Waiting for Leadership
This article is from the archive of The New York Sun before the launch of its new website in 2022. The Sun has neither altered nor updated such articles but will seek to correct any errors, mis-categorizations or other problems introduced during transfer.

Responding to complaints that new construction delays at the World Trade Center site are the result of poor leadership from the top, Governor Pataki donned the purple robes of the rhetorician last week and exhorted hundreds of civic and business leaders to join him in a recommitment to the task. Calling the project the “highest priority of his administration,” Mr. Pataki described his commitment to the project as “ironclad,” adding that he will “not tolerate unnecessary delays.”
As proof he meant business, Mr. Pataki said his top adviser would be charged with driving the project forward. It was a tacit acknowledgement of what many people already knew: that too much input at the site has proved unhelpful. What this project needs, Mr. Pataki seems to have realized after three and a half years, is a Robert Moses. Moses, of course, was the autocratic force behind many of the most difficult building projects in city history. Though trained in the classics, he was not an orator. He was a builder. He got things done.
Whether John Cahill, a former head of the Department of Environmental Conservation, is the right man for getting things done in Lower Manhattan remains to be seen. Mr. Pataki was thought to be the captain of the ship until now. The appointment of his deputy as a new redevelopment “tsar” could well mean that the same mistakes that have left us still without an acceptable centerpiece building will be repeated. Mr. Cahill’s appointment keeps this project in the family when another family might have been what was needed all along.
Indeed, Mr. Pataki’s failures have only come into clearer focus in recent weeks. Many wondered why he insisted that Daniel Libeskind design the iconic Freedom Tower. That question remained unanswered even as Mr. Pataki suggested last week that David Childs, designer of the new Time Warner Center, would now take the lead. Many also wondered why Mr.

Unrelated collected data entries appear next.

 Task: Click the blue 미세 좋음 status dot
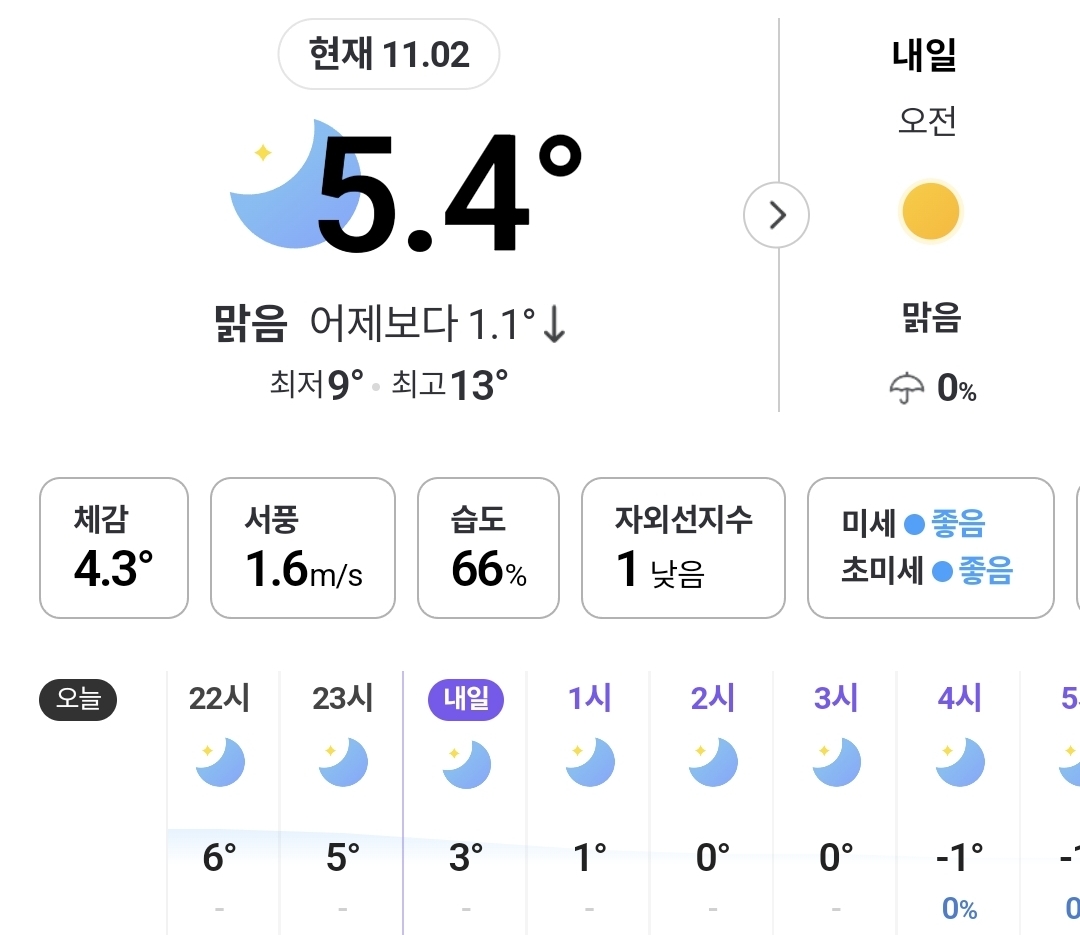tap(914, 524)
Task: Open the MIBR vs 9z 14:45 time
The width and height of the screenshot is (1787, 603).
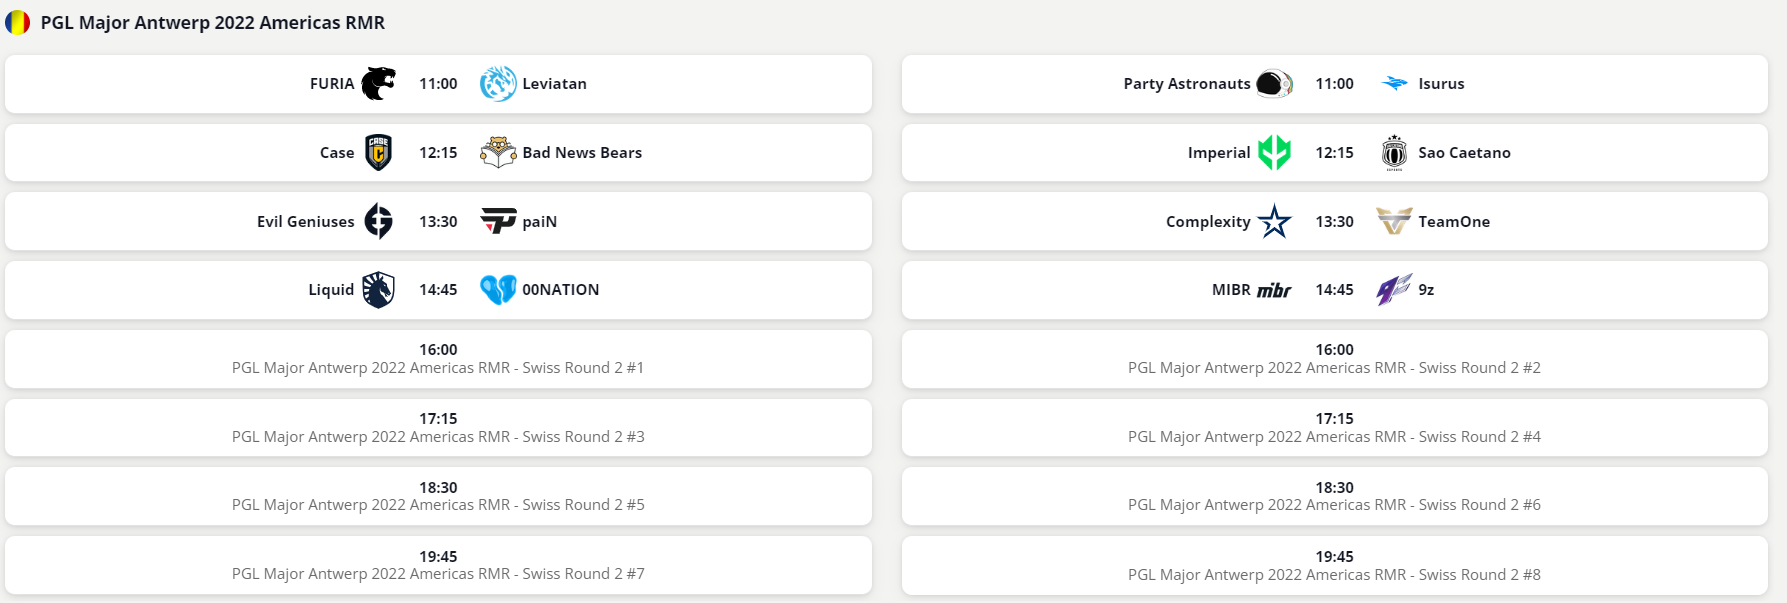Action: (1334, 290)
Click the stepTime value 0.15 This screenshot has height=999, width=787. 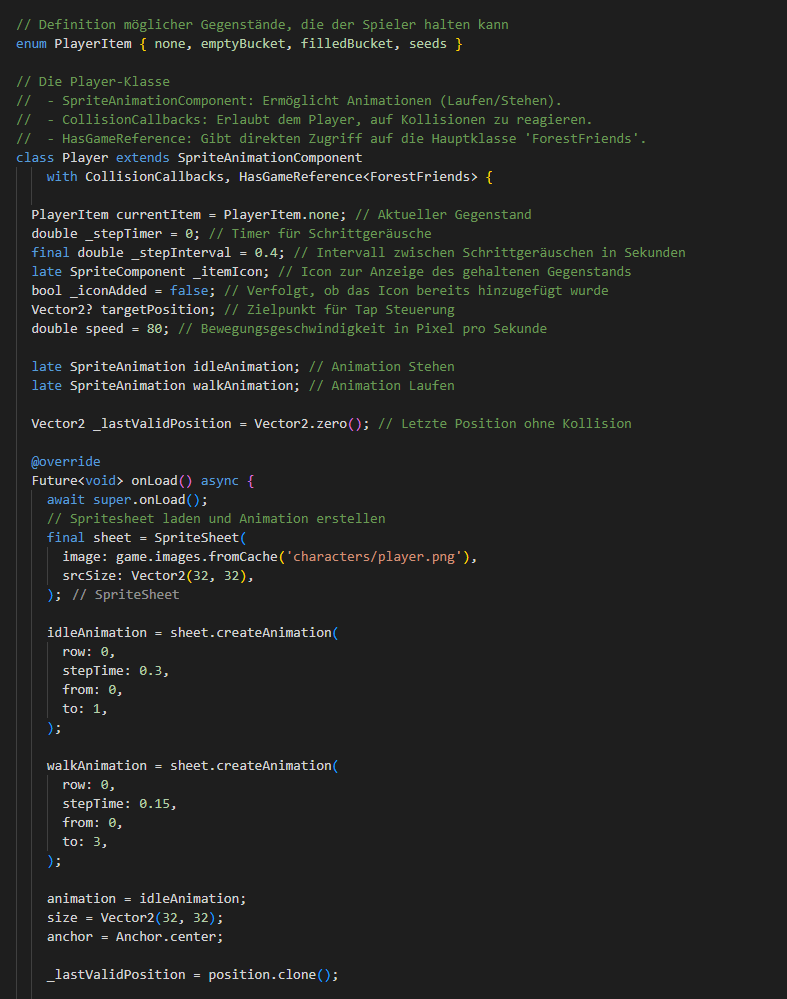158,804
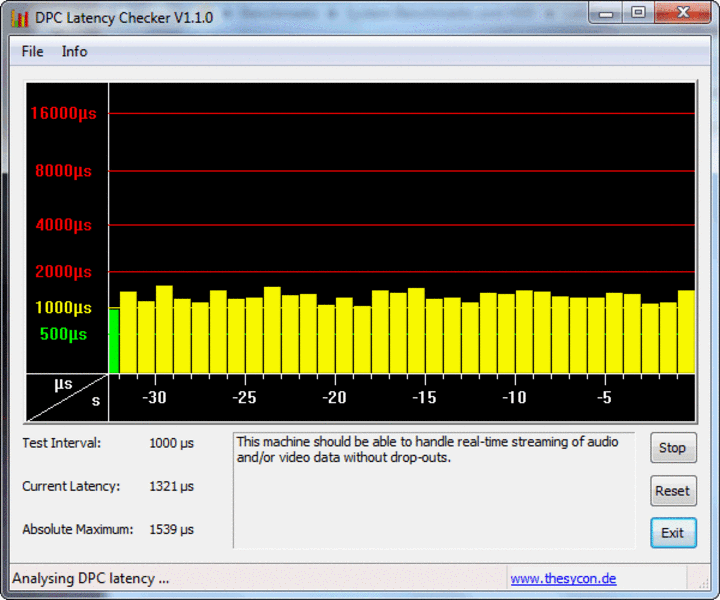This screenshot has height=600, width=720.
Task: Click the rightmost yellow latency bar
Action: (x=686, y=331)
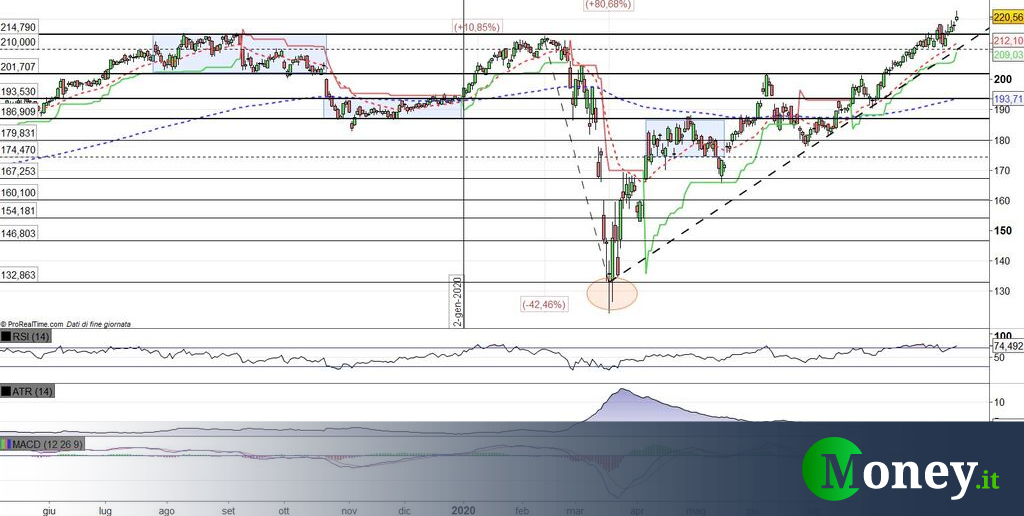Click the red 212,10 price label

1006,41
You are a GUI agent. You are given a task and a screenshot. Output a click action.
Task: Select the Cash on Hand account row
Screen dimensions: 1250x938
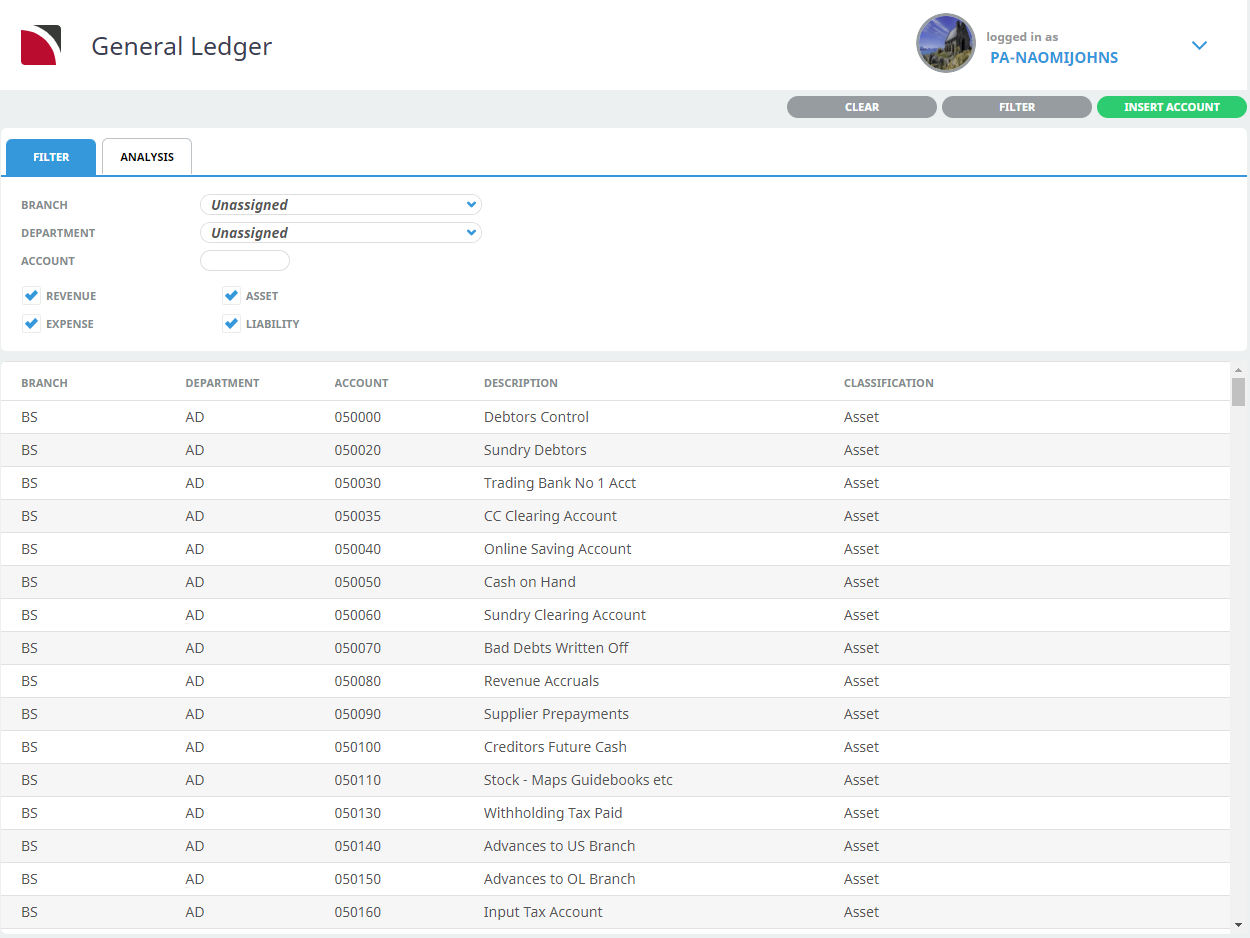pos(529,582)
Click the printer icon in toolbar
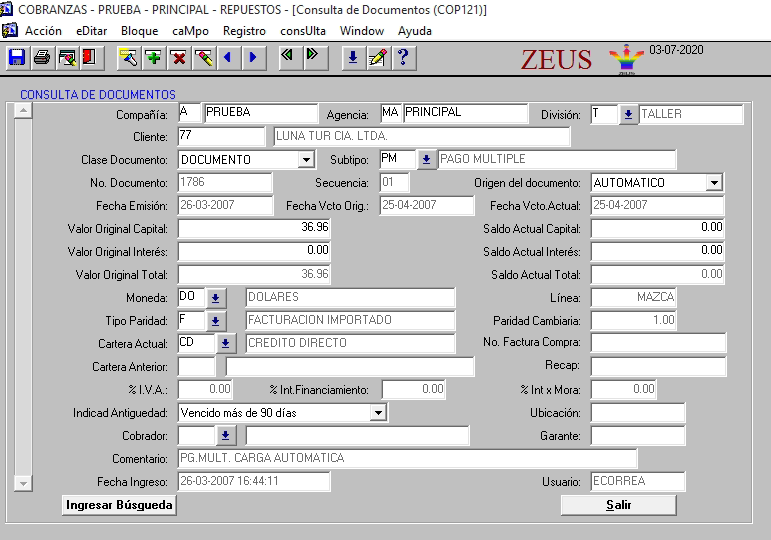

Pataki ignored concerns raised by the New York City Police Department last August. Mr. Pataki sidestepped the question when he insisted last week that those concerns had been brought to his attention “just a few short weeks ago.”
Problems at the site are likely to persist. One person close to the project complained on Friday that “a cast of thousands” has been involved at the site from the start. He also said the security concerns Mr. Pataki claims to have resolved are far from resolution. Chief among them is the concern that police department officials have not only about the placement of the Freedom Tower but also about its very concept. Mr. Pataki said a redesign will be on the table next month. We will be looking to see if the police commissioner, Raymond Kelly, applauds.
Another likely problem will relate to the five buildings commissioned to complement the central tower and to ensure that the leaseholder at the site, Lawrence Silverstein, gets his obligatory 10 million square feet of commercial space. Has anyone contemplated what it will be like – or look like, for that matter – when five of the world’s most celebrated and iconoclastic architects begin to design “place holders” on a 16-acre site? This element could make present troubles look minor by comparison. Adding Frank Gehry and Norman Foster to the mix will not make things easier.
It is Mr. Pataki who brought us to this point, and his unwillingness to admit problems exist is made even more troubling by his lack of concern for appearances. The day after his Periclean oration at Cipriani’s, Mr. Pataki was in Florida raising money for a potential national political campaign. The trip was entirely inappropriate after such a stirring verbal recommitment to ground zero, but entirely consistent with the last-minute leadership style Mr. Pataki has exhibited during the budget process this year and in his ongoing refusal to declare whether he intends to run for another term as governor.
Some have blamed Mr. Pataki for spending too much time raising money for President Bush last year and not enough on Lower Manhattan. We are beginning to wonder whether Mr. Pataki, who purchased a home in Florida last year, would rather be in that state than this one. Nor can we help but wonder when a leader will emerge to move reconstruction beyond words. Mayor Giuliani guided New York through September 11, 2001, with his presence more than his words. He would no doubt do as much to finish the work he started were he willing to leave his current corporate responsibilities aside and emerge as a candidate for governor next year.